Due to the politics of the free market, the government has reduced nearly all controls at the borders, harbours and airports. Because of this, Ghana has become an important traffic-point for cocaine and heroin. These drugs are now easily available in all bigger towns.

A snuff of cocaine costs C10,000, a smoke of heroin C8,000. The drugs make the consumers addicted in a short time. In order to get the money for it, the young men (especially) commit crimes such as attacks on tourists. This will spoil the just starting tourism-industry.

But what is more: It spoils the lives and sanity of the youth. I myself lost a Ghanaian friend who died of a heart attack after taking cocaine for a two-week period. He had sold all his belongings, he cheated his patents, brothers, sisters and friends in order to get the stuff.

Whilst I was investigating where he got the drugs from, pretending to buy it for myself, I found places in Accra, Gape Coast and Takoradi where I could have gotten it easily.

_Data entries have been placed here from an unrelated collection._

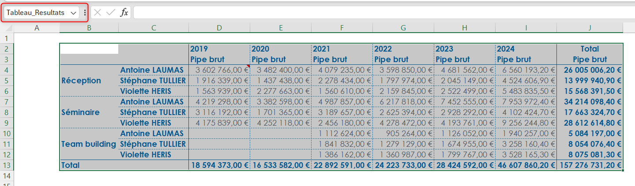Click the Select All corner above row 1
The height and width of the screenshot is (186, 635).
[7, 28]
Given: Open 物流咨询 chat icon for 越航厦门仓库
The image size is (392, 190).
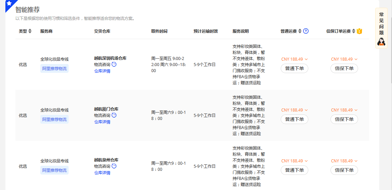Looking at the screenshot, I should tap(114, 115).
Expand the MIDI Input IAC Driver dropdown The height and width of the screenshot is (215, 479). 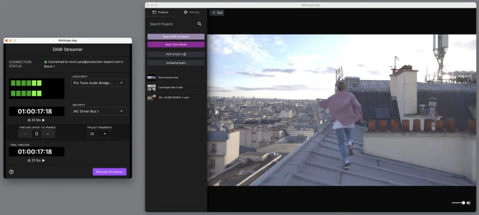click(99, 111)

The dealers even gave me addresses where I could have bought the white powder in abundance. There is, for example, a church in Saltpond which never holds services but generously gives to the community. This church supplies not only traffickers to overseas but to the whole of Ghana.

As a foreigner without a right to interfere in internal affairs, I stopped my investigations after being threatened by a group of young men who forced me to leave the place.

During my search, my eyes were opened up. I saw them all over Ghana: ted-eyed, badly dressed, nervous, slim, aggressive young men with brown teeth. Some of them told me that they had lost friends during the last few months due to the drugs. They all begged me for money although most of them came from middle-class families and spoke English better than I do.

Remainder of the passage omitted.